止まっていた涙がまたもや流れ出し、最早止める術を俺は知らない。
「お、俺、龍之介のこと、好きなままでいいのか……?」
喜色を浮かべた龍之介が、こくんと頷いた。
「当然でしょ。僕にとって亘は、小1の時にキスをした時から、ずっと一番大好きで大切な人なんだから」
「龍之介……!」
まさかそんな昔から俺のことが大好きだっただなんて、ちっとも気付きもしなかった。だけど、これは夢じゃないんだ。俺はこの先ずっと、龍之介の隣で大好きって言いながら笑っていていいんだ……!
「嬉しい……っ」
「うん、僕も……夢みたいだよ」
俺の目に涙が浮かんだ涙を唇で掬うと、龍之介は俺を抱き寄せて、顔だけ例の女の子に向ける。
それは、先ほどまで俺に向けられていた蕩けるような眼差しから一転、温度を一切感じさせない冷たい目線だった。
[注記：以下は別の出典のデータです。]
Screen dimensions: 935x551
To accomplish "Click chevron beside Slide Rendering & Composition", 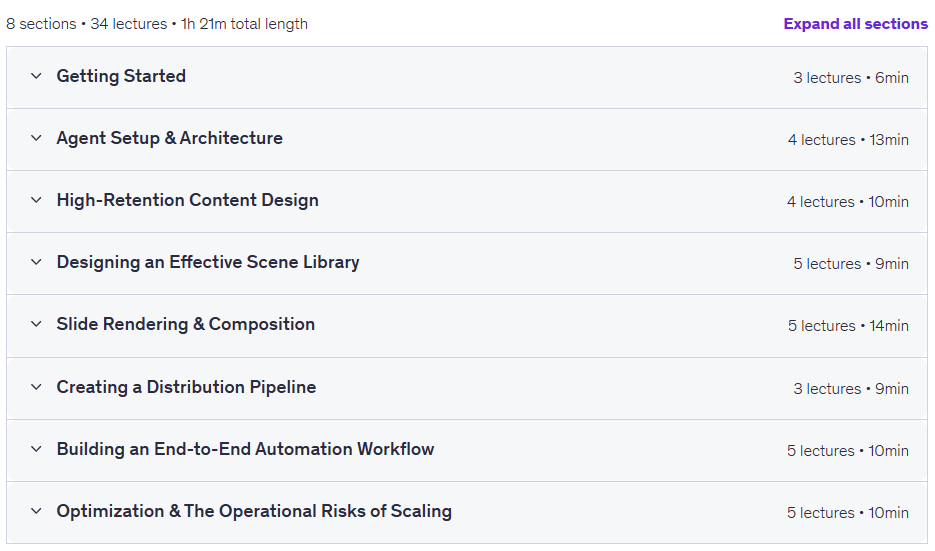I will (36, 324).
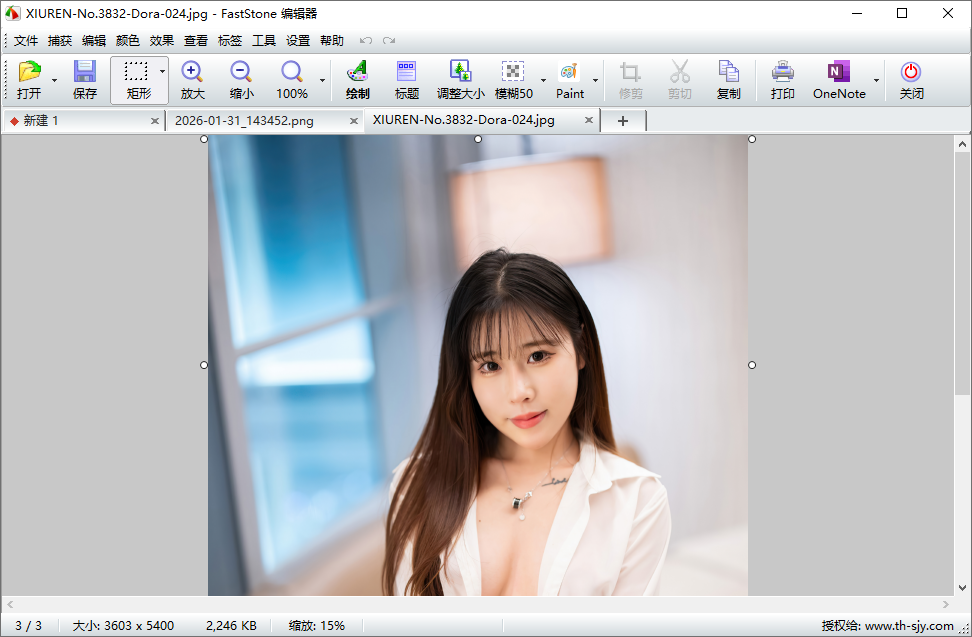Click the 标题 caption tool
The width and height of the screenshot is (972, 637).
click(406, 80)
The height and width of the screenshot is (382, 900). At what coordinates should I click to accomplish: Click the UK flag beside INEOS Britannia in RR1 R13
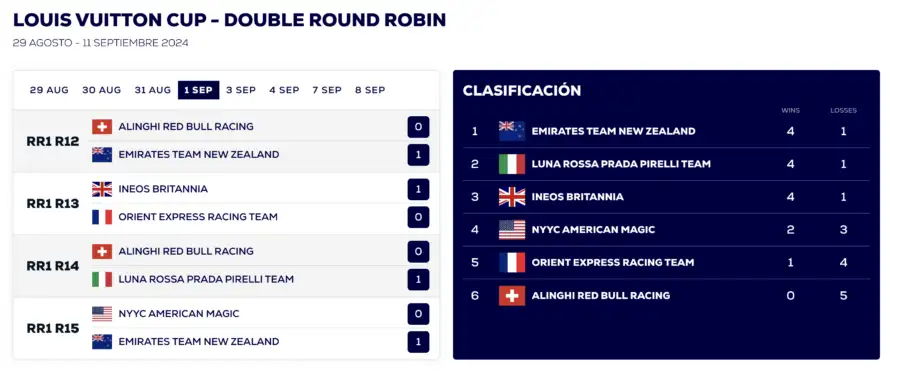[102, 189]
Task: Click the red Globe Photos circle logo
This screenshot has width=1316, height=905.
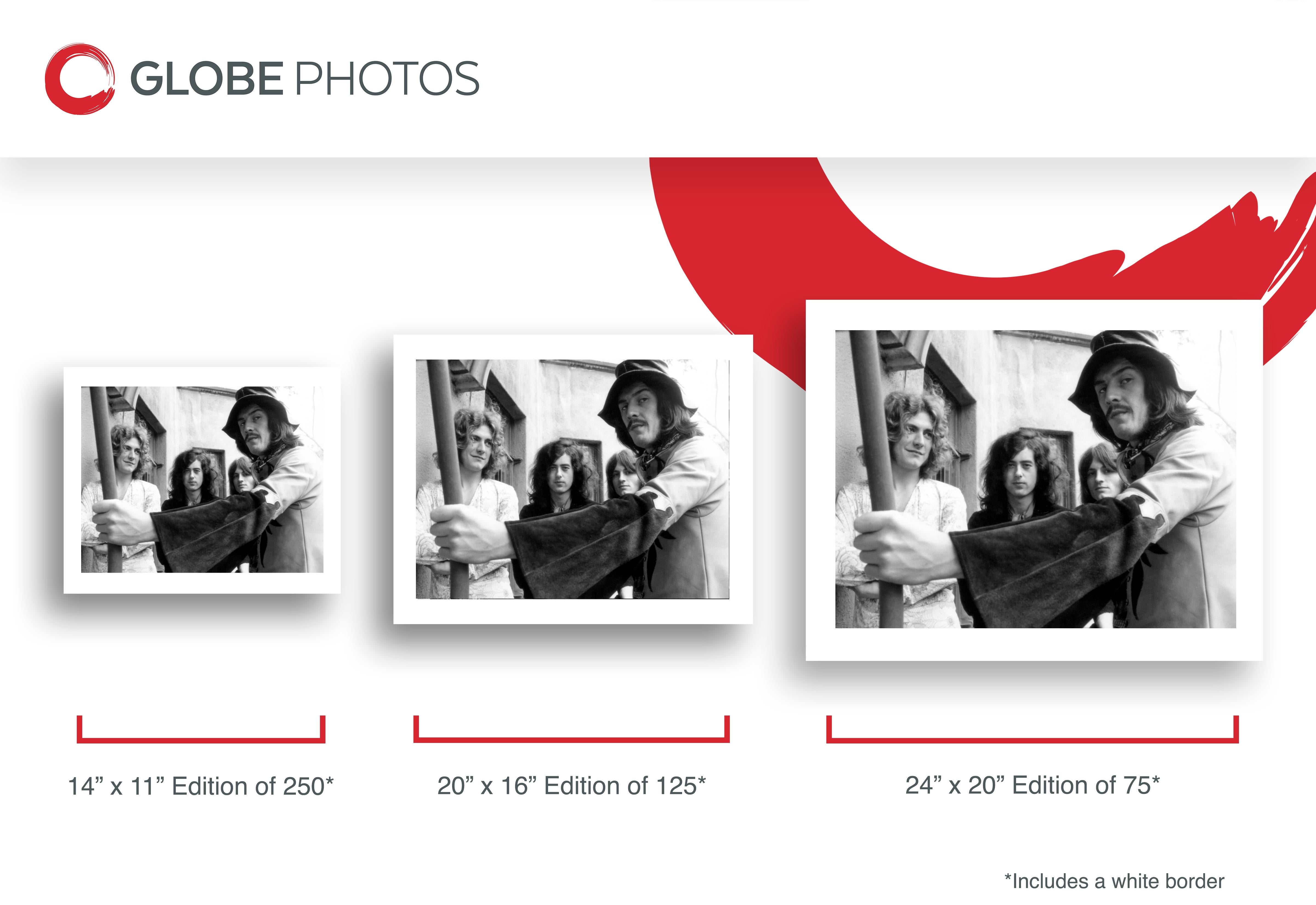Action: coord(80,78)
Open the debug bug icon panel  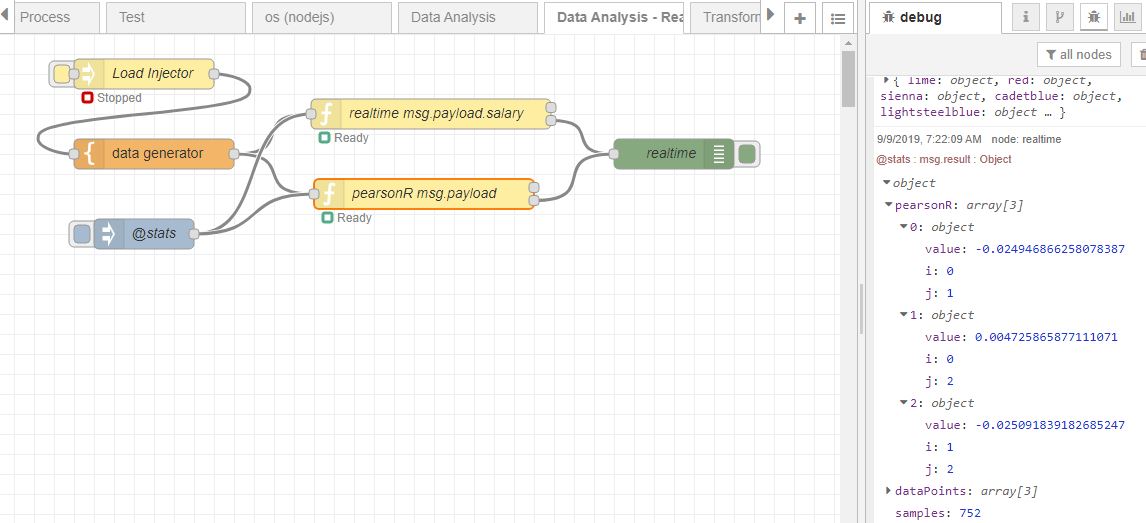coord(1093,18)
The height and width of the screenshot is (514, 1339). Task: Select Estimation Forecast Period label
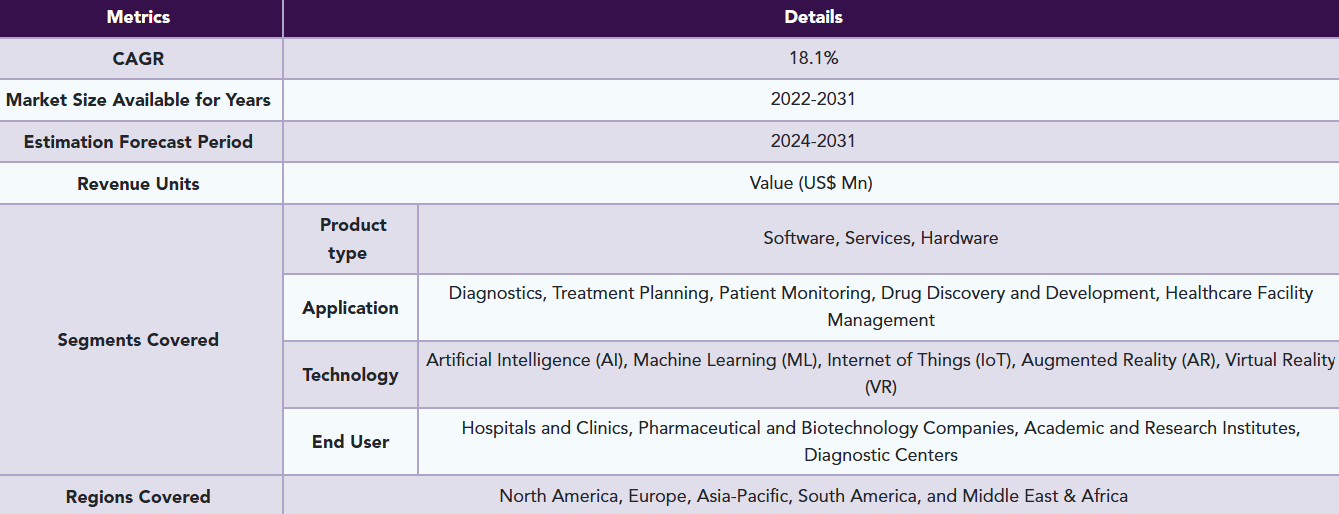tap(138, 142)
「――ということで、僕たちはものすごーく深い絆で結ばれている者同士だから、君みたいな部外者に勝手な憶測で好き勝手言われて非常に不愉快だった」
彼女は一瞬怯んだように見えたけど、歯を剥き出すと噛み付くように告げる。
「お、男同士なんてキモ! もう龍くんのファンやめちゃうよ!?」
「むしろ二度と関わらないでくれると嬉しいな。僕ね、君がコメント欄で亘に言った罵詈雑言の全て、一語一句忘れないからね。次に亘に何かしようとしたのを見つけたら、全力で潰しに行くから覚悟しておいてね」
「ひ……っ」
怖え。俺の龍之介が怖すぎる。笑顔が一切笑ってないし、言ってる内容も普通に怖いよ。
「……ふ、ふん!」
何も言い返せなくなったのか、女の子は膨れっ面でそっぽを向いた。
するとどこからともなく、パチパチ……という拍手の音が湧き起こり始める。
「よく言った! 頑張ったね!」
「さすが神竜に認められた二人だ!」
「応援するよ! お幸せに!」
え、何これ。理解が及ばずポカンとしている間にも、拍手はどんどん大きくなってくるじゃないか。
「りゅ、」
怖くなって龍之介の名前を呼ぼうとしたら、龍之介が先に俺の名を呼んだ。
「亘」
「お、おう」
切れ長の瞳が、少し潤んでダンジョン跡を照らすライトを眩く反射させている。
「ちゃんと言わせて。ずっとずっと、亘のことが好きだった。僕の最初で最後の恋人になって下さい」
「――うん、うん……!」
龍之介は心から嬉しそうな笑みを浮かべると、今度は重ねるだけのキスをしてきたのだった。